The other day, Forbes published an interesting blog post: 4 Things I’ve Gained from Admitting “I Don’t Know.” This is a really interesting insight about when it is appropriate to stay guarded and when it is time to be candid. I personally have a tendency to be candid, almost to a fault, and have often been taught to be a little more guarded and use “the party line” as the article suggests.
There certainly is value in admitting you don’t know something as suggested by the 4 benefits in the article: Ideas, Direction, Space, and Confidence. However, I would argue that a good leader should use discretion when saying “I don’t know.” I agree that there is a lot of inherent value in sharing this candid response, and most of the time it is the correct thought to share. There are also times when it may be beneficial to remain a little tight-lipped before spilling all of the beans. This is certainly an interesting thought. When do you think it is appropriate to admit “I don’t know” and when should you avoid that statement?

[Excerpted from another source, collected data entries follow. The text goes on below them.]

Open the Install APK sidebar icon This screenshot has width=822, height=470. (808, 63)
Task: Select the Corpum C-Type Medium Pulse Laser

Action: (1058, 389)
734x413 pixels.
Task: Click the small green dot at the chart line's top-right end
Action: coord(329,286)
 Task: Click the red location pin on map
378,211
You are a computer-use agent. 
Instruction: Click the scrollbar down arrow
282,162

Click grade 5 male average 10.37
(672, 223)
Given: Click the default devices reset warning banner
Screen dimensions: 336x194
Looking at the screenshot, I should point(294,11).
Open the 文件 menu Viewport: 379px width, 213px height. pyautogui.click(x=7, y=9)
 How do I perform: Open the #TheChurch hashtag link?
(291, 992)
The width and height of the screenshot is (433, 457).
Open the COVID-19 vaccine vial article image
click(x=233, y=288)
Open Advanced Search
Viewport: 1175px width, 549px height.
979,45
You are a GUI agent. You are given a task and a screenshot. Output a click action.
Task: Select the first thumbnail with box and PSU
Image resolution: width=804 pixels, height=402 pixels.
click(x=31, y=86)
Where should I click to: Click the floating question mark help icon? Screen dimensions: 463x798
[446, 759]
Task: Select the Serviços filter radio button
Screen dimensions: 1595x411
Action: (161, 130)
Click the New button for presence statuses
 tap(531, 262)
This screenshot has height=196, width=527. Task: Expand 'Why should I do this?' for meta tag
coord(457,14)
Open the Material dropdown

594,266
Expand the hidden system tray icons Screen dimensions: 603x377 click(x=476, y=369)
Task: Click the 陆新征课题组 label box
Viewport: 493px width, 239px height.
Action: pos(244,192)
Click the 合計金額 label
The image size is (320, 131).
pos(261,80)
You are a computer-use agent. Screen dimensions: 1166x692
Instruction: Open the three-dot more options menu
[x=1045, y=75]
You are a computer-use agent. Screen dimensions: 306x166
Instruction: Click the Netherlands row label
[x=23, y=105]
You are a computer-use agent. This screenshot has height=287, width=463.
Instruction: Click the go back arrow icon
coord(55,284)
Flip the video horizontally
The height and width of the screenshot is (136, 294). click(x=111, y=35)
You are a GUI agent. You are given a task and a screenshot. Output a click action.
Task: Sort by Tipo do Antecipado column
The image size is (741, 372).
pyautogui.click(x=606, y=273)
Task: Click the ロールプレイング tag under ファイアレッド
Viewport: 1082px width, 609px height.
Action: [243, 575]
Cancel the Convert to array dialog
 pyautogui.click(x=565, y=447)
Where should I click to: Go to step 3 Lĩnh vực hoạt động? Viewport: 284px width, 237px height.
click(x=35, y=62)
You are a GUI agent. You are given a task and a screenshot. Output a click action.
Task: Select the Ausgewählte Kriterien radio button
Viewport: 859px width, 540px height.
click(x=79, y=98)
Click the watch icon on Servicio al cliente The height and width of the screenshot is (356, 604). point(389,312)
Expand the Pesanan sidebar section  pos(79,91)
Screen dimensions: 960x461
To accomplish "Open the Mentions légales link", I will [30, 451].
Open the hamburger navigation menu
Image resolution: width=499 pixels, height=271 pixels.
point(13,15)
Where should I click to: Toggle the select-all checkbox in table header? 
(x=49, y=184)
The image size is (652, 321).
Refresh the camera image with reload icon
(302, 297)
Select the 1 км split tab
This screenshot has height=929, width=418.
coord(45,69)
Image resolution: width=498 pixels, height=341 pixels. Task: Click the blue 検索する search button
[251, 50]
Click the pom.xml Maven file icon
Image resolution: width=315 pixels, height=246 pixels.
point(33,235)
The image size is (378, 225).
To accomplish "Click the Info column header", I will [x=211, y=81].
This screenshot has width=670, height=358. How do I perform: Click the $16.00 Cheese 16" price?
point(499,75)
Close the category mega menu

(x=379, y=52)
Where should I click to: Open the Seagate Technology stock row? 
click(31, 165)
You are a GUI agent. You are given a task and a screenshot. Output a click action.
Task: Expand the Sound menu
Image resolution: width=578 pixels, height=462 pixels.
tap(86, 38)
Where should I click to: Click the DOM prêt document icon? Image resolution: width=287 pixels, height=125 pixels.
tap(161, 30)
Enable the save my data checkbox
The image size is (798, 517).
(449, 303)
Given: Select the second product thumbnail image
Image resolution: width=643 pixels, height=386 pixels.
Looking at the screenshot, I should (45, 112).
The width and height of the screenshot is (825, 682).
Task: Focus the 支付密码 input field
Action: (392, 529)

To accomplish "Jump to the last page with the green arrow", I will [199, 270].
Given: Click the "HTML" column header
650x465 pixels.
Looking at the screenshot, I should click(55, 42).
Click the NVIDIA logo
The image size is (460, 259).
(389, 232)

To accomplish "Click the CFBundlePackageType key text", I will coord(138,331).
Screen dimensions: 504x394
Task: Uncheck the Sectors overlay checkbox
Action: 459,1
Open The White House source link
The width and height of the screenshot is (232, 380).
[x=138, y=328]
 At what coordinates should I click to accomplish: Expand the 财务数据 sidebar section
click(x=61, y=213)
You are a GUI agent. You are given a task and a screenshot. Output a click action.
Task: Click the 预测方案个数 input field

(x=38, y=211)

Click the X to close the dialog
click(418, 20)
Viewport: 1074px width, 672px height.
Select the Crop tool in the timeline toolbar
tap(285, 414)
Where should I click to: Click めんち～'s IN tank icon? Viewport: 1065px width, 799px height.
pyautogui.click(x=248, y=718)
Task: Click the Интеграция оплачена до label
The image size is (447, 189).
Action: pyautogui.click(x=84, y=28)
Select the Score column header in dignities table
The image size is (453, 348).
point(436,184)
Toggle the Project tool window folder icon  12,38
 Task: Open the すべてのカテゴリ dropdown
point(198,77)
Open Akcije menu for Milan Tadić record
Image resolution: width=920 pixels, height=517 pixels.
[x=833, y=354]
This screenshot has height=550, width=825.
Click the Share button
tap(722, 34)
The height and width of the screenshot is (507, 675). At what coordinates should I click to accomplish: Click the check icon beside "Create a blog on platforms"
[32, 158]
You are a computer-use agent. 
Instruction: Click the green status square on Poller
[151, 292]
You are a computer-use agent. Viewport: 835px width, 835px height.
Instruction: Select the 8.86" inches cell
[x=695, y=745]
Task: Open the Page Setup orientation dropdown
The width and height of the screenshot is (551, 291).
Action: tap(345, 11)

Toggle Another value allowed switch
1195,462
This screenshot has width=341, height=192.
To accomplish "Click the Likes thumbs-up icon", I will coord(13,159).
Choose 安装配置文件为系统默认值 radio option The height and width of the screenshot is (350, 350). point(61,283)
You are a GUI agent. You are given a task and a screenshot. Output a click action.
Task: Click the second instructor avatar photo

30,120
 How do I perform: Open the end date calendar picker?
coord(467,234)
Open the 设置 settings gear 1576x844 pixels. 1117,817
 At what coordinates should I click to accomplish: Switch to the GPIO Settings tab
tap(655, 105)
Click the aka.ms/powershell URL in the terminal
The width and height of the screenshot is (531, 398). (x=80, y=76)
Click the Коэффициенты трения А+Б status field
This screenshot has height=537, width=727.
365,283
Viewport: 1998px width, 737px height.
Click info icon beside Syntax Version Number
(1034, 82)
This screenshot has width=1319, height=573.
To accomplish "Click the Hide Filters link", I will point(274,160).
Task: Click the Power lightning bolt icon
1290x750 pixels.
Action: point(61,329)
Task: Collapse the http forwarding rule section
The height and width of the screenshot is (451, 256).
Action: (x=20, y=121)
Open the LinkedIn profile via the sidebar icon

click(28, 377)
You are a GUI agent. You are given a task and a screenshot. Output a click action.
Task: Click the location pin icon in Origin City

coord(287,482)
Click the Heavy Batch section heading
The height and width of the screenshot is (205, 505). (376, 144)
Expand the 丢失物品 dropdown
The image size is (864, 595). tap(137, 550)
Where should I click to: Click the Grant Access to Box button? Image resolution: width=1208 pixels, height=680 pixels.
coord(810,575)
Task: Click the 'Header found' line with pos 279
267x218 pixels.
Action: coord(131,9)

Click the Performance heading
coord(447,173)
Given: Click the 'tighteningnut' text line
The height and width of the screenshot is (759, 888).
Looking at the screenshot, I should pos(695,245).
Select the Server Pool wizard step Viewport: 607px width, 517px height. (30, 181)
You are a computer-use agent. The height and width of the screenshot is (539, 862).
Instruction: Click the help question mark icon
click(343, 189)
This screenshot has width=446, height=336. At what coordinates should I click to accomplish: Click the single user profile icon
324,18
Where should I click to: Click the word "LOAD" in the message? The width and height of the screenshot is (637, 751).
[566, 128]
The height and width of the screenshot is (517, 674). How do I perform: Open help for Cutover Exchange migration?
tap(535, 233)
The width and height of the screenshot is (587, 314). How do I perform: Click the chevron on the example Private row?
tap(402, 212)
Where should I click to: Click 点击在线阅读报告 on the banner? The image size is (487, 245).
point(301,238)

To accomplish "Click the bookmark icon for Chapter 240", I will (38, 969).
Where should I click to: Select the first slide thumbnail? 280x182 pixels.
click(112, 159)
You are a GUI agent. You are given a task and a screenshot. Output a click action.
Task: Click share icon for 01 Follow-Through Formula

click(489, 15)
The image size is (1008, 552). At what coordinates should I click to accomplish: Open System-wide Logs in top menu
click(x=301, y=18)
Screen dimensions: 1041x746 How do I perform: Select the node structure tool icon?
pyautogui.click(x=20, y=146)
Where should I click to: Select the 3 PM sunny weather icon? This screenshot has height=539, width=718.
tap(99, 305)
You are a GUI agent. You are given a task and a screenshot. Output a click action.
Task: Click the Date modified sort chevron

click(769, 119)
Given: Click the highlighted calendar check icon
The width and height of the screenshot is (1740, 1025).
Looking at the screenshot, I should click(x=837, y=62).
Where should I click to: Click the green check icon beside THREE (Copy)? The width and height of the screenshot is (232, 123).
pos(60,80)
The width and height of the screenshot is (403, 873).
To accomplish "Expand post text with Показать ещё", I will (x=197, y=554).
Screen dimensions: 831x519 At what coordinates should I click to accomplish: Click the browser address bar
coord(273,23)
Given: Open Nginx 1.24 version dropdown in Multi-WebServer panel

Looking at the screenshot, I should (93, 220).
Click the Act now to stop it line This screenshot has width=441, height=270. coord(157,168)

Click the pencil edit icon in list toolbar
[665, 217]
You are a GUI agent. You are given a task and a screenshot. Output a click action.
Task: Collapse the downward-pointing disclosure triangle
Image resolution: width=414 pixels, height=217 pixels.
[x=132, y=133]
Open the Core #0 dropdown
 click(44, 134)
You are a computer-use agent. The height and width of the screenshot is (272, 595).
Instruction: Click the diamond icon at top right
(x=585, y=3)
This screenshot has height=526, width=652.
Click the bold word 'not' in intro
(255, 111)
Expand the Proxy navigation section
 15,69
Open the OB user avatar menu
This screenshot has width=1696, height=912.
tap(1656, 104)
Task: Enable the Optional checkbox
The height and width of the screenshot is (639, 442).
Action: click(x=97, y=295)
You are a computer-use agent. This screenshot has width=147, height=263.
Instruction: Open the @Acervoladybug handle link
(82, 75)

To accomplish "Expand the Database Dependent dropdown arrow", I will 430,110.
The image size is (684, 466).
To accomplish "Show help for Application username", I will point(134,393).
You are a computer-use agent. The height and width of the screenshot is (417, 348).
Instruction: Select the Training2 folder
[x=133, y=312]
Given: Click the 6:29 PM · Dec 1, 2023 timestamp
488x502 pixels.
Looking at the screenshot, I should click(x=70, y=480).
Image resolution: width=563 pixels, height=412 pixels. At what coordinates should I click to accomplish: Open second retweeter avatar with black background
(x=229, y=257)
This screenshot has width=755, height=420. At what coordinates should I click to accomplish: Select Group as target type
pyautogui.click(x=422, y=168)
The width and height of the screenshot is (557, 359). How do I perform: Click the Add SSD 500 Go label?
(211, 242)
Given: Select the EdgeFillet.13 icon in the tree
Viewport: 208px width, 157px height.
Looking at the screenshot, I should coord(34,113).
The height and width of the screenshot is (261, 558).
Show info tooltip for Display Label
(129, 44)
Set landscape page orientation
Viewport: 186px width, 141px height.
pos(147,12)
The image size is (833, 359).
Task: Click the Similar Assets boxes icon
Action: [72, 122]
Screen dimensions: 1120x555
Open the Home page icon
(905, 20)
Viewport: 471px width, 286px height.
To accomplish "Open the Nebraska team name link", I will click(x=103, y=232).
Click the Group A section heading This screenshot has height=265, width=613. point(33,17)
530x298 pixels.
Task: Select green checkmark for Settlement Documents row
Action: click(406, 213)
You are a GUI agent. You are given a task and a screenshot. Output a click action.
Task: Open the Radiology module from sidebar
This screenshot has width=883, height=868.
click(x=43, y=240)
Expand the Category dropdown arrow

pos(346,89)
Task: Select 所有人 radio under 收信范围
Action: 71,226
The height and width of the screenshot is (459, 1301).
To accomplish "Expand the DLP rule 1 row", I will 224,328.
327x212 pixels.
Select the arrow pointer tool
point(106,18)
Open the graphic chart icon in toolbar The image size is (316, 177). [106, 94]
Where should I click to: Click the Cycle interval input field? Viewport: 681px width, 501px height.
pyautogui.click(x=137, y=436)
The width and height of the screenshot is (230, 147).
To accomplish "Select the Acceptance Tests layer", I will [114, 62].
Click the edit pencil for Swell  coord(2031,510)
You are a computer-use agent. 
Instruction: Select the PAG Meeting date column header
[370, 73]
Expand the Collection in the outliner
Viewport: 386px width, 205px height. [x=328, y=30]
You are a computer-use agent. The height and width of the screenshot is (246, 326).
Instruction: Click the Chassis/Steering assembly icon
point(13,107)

I’ve come to recognize that it’s far more important to be confident in my ability to make good decisions than it is for me to be confident in any one answer or solution. So now, instead about worrying whether any given initiative is a the best answer or a “home run,” I instead trust that I will know when to invest more or when it’s time to pull the plug, once I have more information. And recognizing this has made it a whole lot easier to talk with others about an initiative or project I’m not sure about yet.